**What needs to be done**
From the line containing "Task: Select the File Picker user input" to the end of the records below, output each line exactly; include both ends and nothing else.

**Records supplied**
-*-

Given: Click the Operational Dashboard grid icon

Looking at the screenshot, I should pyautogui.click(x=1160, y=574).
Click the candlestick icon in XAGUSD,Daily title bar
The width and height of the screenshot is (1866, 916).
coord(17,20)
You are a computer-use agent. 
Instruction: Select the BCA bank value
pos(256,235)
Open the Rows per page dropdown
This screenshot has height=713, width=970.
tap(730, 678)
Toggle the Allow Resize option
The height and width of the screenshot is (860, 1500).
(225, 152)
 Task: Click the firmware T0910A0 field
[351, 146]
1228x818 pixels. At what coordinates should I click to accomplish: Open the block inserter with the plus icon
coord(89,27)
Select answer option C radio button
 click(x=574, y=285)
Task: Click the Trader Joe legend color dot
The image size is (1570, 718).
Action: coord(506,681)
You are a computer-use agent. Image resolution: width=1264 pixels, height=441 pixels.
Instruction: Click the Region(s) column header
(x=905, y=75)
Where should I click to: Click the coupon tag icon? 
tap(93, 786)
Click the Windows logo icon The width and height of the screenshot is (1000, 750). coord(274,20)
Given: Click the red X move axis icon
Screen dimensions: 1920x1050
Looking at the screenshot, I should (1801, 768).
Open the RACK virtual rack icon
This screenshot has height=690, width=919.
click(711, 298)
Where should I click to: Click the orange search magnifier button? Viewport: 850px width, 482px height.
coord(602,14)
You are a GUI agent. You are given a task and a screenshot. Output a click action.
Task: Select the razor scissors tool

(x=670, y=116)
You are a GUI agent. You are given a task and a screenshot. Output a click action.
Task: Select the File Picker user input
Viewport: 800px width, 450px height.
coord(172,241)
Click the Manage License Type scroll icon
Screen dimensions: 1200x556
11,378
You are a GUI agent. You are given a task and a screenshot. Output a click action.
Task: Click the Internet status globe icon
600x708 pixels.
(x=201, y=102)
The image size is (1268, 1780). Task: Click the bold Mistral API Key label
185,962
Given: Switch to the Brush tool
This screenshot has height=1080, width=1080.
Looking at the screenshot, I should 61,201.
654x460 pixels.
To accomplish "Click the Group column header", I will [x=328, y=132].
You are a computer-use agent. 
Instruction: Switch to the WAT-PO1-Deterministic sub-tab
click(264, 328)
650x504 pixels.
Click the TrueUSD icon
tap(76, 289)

-*-

**Result of the exercise**
Task: Select the File Picker user input
Viewport: 800px width, 450px height.
coord(172,241)
Click the Manage License Type scroll icon
Screen dimensions: 1200x556
11,378
You are a GUI agent. You are given a task and a screenshot. Output a click action.
Task: Click the Internet status globe icon
600x708 pixels.
(x=201, y=102)
The image size is (1268, 1780). Task: Click the bold Mistral API Key label
185,962
Given: Switch to the Brush tool
This screenshot has height=1080, width=1080.
Looking at the screenshot, I should 61,201.
654x460 pixels.
To accomplish "Click the Group column header", I will [x=328, y=132].
You are a computer-use agent. 
Instruction: Switch to the WAT-PO1-Deterministic sub-tab
click(264, 328)
650x504 pixels.
Click the TrueUSD icon
tap(76, 289)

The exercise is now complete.